A higher wages bill, a struggling petrol station business and lost sales momentum could see supermarket giant Coles’ earnings fall $100 million in its first year as a standalone company, according to Bank of America Merrill Lynch.
In research released on Tuesday, a day before Coles is launched onto the ASX as a new company, BAML analyst David Errington said Coles’ sales momentum appeared to have fallen in the past four weeks following its successful “Little Shop” toy giveaway.
That promotion drove Coles’ strongest quarterly sales figures in two years (up 5.1 per cent), but the supermarket has said it has since returned to pre-Little Shop growth rates of around 1.8 per cent.
“This is a concern going into the critical Christmas trading period,” Mr Errington wrote in a note to clients.
“It had attracted customers into its stores (to receive… toys), but it appears to have lost the customers as soon as the program ended.”
BAML has one of the market’s most bearish outlooks on Coles. Other market watchers expect Coles to perform better, with Citi forecasting that its earnings before interest and tax will grow by $74 million to $1.48 billion in 2019.
Mr Errington said Coles faced the headwind of $70 million in higher labour costs after signing a wage deal that restored workers’ weekend penalty rates in April, with any attempt to offset this by rostering fewer workers on putting sales growth at risk.
Meanwhile BAML predicted a $50 million fall in earnings from Coles struggling petrol station division, which has been suffering from poor relations with its fuel supplier Viva Energy resulting in uncompetitive prices.

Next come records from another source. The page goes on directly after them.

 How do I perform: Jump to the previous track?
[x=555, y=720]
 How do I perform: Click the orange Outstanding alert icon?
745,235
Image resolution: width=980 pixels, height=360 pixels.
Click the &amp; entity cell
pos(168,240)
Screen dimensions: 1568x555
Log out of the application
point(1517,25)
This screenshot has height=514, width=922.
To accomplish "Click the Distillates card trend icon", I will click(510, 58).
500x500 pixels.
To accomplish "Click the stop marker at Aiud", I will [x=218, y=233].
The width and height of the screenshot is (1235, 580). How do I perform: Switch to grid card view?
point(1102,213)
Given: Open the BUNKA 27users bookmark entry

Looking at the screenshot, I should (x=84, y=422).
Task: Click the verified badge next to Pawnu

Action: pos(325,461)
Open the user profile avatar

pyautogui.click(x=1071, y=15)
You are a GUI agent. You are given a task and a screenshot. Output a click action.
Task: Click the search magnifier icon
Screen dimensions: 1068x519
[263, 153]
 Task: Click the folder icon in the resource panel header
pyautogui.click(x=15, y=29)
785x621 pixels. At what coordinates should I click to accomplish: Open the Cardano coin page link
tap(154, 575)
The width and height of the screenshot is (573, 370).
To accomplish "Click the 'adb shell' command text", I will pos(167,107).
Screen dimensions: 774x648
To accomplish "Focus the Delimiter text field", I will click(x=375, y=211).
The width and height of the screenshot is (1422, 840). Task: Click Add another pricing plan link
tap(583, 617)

Woolworths’ sale of its 540 petrol stations to British giant Euro Garage announced last week raised the risk of greater competition on fuel prices, which could further hurt Coles’ earning, Mr Errington said.
Coles will launch onto the ASX as a standalone business on Wednesday in an estimated $18 billion demerger from its parent company Wesfarmers.
Wesfarmers announced the spin-off earlier this year, saying the company could grow earnings faster if it focused on its other businesses – which include Bunnings, Kmart, Target, Officeworks and an industrials division – while creating in Coles a defensive and dividend-yielding stock for investors.
Wesfarmers investors, who will receive one new Coles share for every existing Wesfarmers share they own, last week voted overwhelmingly to approve the demerger.
The Coles’ share price will be set on the day depending on how the market trades the new stock, with analysts’ predictions ranging from $11.90 to $14.20.